Renowned Bible scholar N.T. Wright talks about what human bodies will be like when they rise.

BY: Interview by Laura Sheahen

Christian doctrine teaches that, at the end of time, God will physically raise up human beings. But what will "the resurrection of the body" be like? Anglican bishop N.T. Wright, one of the world's premier New Testament scholars, spoke with Beliefnet recently about the subject--and about his series of accessible Bible commentaries, "Mark for Everyone," "Luke for Everyone," and more.

In your books, you speak of bodily resurrection, not just Jesus' but regular Christians'. You say "God will make a new type of material not subject to death out of the old material."

You get this issue raised explicitly in 1 Corinthians [read chapter 15], a bit in 2 Corinthians, and indeed in Romans 8. It is fascinating to me that most contemporary Christians find this idea strange and new, since it is so front and center--in Paul particularly. It shows that in post-Enlightenment reading of the New Testament a significant strand of material has just been screened right out.

A lot of scholars seem to look at the Pauline phrase which in Greek is "pneumatic" body and in English is "spiritual" body, and they seem to think the resurrection won't be physical at all.

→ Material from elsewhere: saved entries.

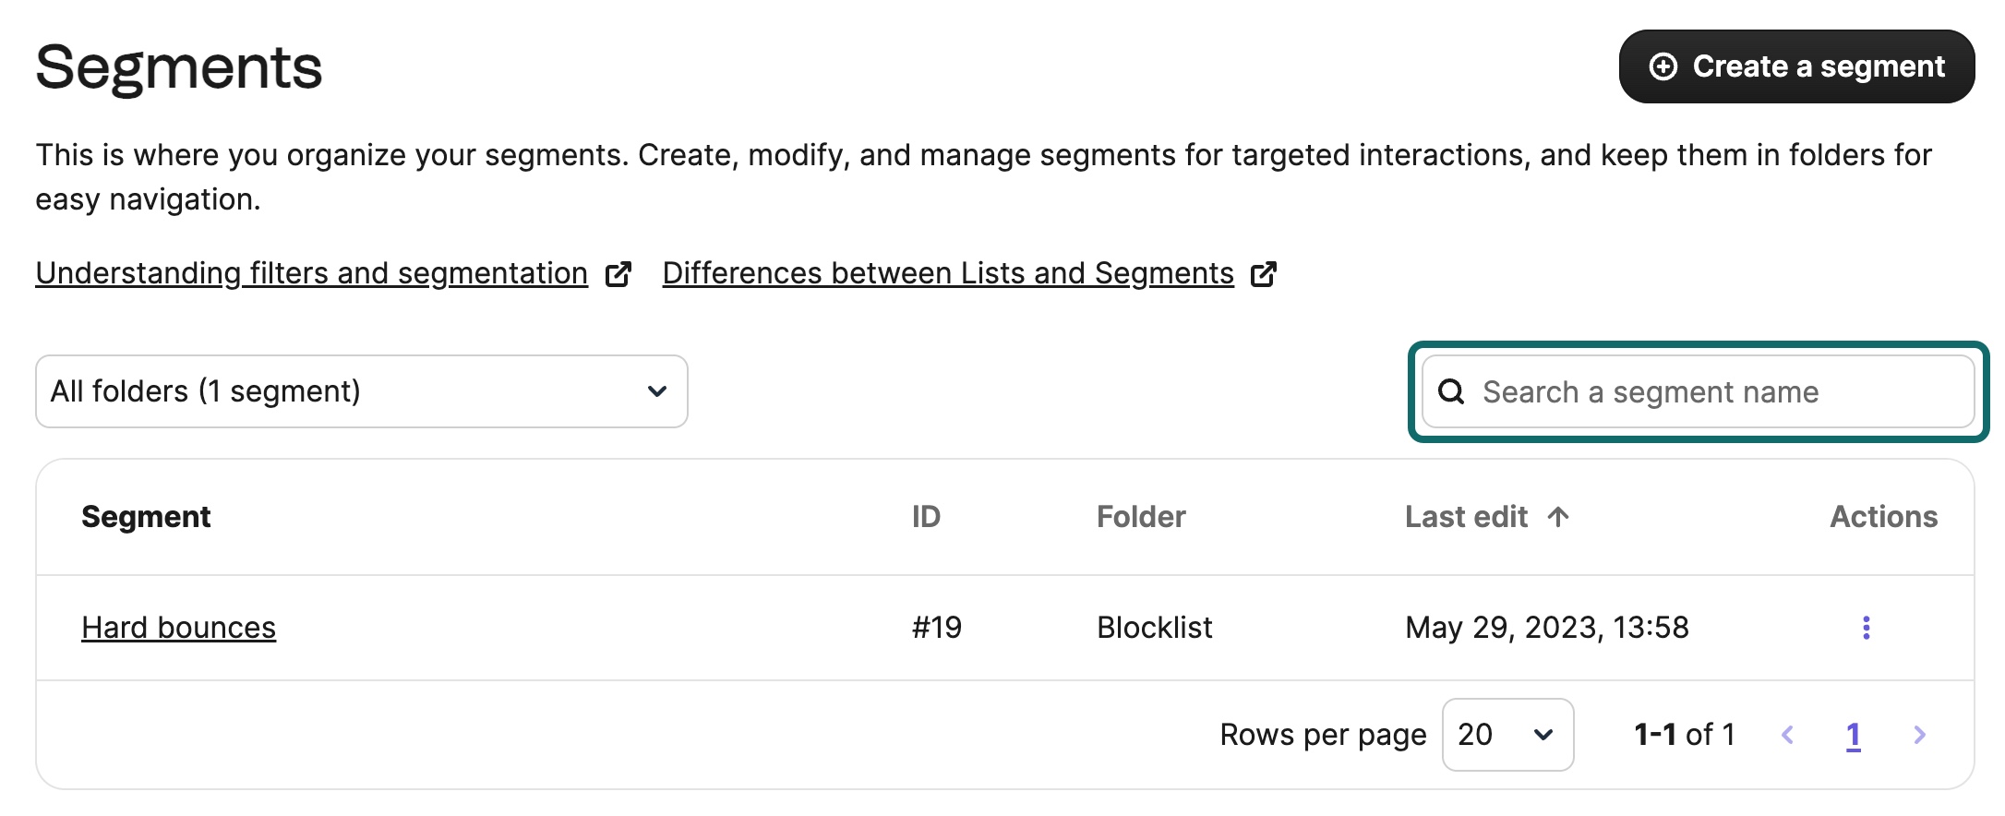The height and width of the screenshot is (816, 2005).
Task: Focus the Search a segment name field
Action: [x=1717, y=392]
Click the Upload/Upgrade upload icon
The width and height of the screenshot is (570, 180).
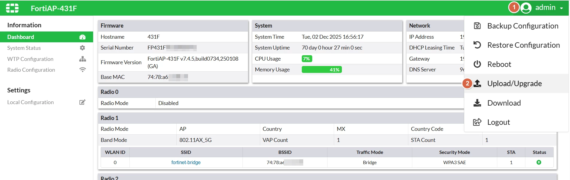click(477, 83)
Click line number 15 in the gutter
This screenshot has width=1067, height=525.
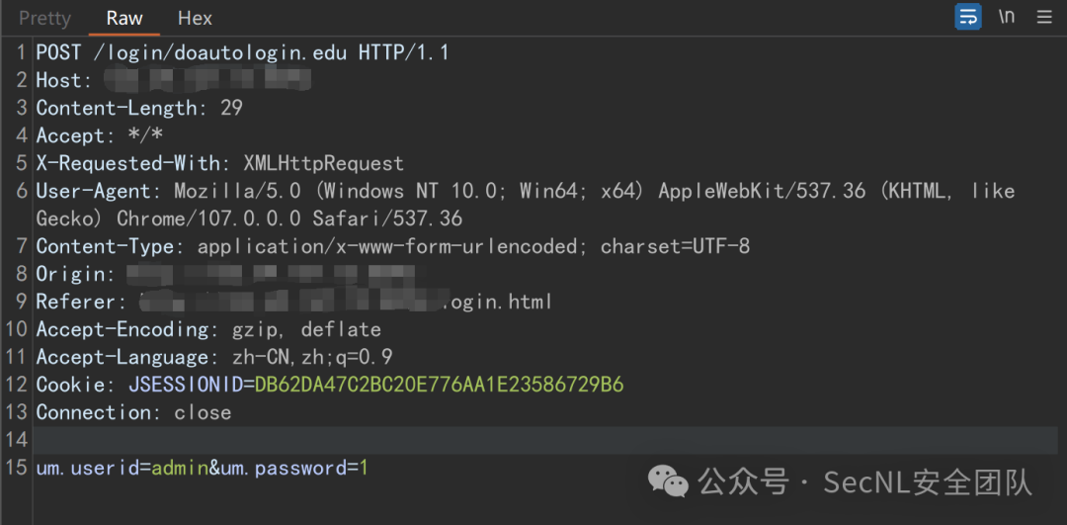tap(17, 468)
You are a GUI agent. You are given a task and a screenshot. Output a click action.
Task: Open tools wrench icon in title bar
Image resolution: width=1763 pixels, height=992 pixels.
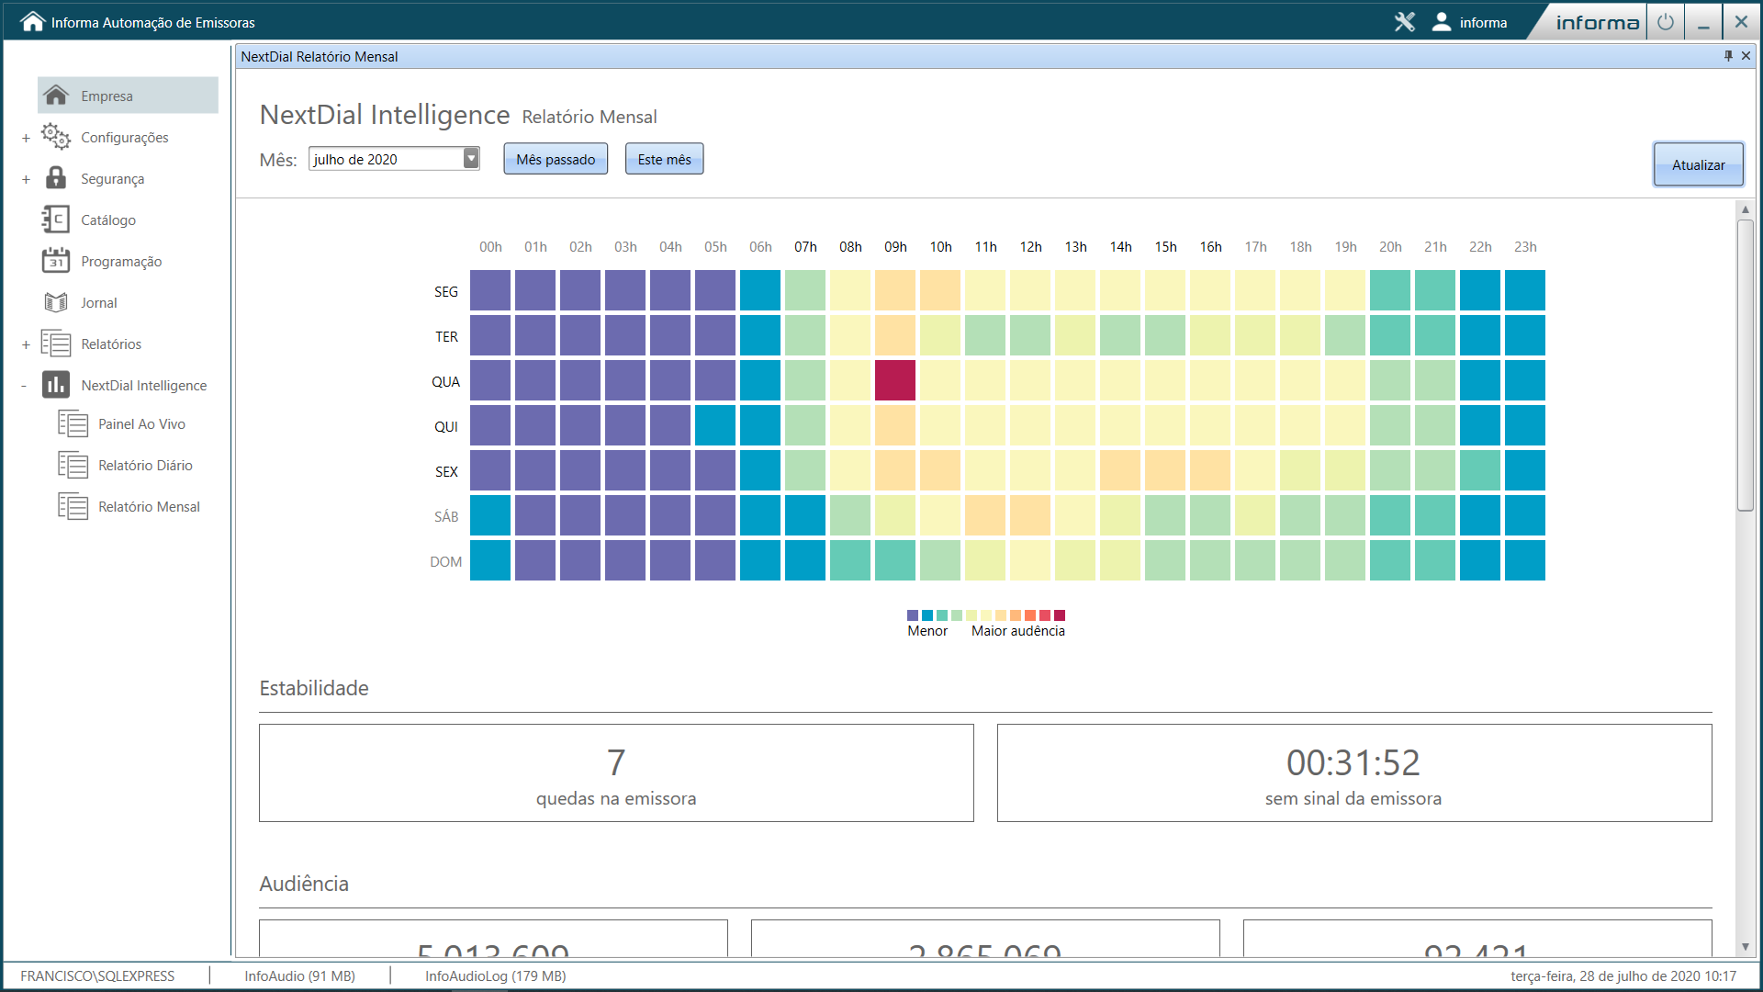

The word "spiritual" in 1 Corinthians 15 comes from the Greek "pneuma." But the word is pneumatikos. Greek adjectives that end in -kos do not describe the substance out of which something is made. They describe the force that is animating the thing in question. It's the difference between saying on the one hand, "Is this a wooden ship or a steel ship?" and saying on the other hand, "Is this a nuclear-powered ship or a steam-powered ship?" And the sort of adjective it is of the latter type, it's a spirit-powered body.

But it's still a ship.

Exactly! But it's still a body. And generations of readers have been misled-particularly by the RSV and the NRSV-into thinking that the distinction Paul is making is between a physical body, in the sense of something you can actually get a grip on, and a spiritual body, in the platonic sense of something you couldn't get a grip on.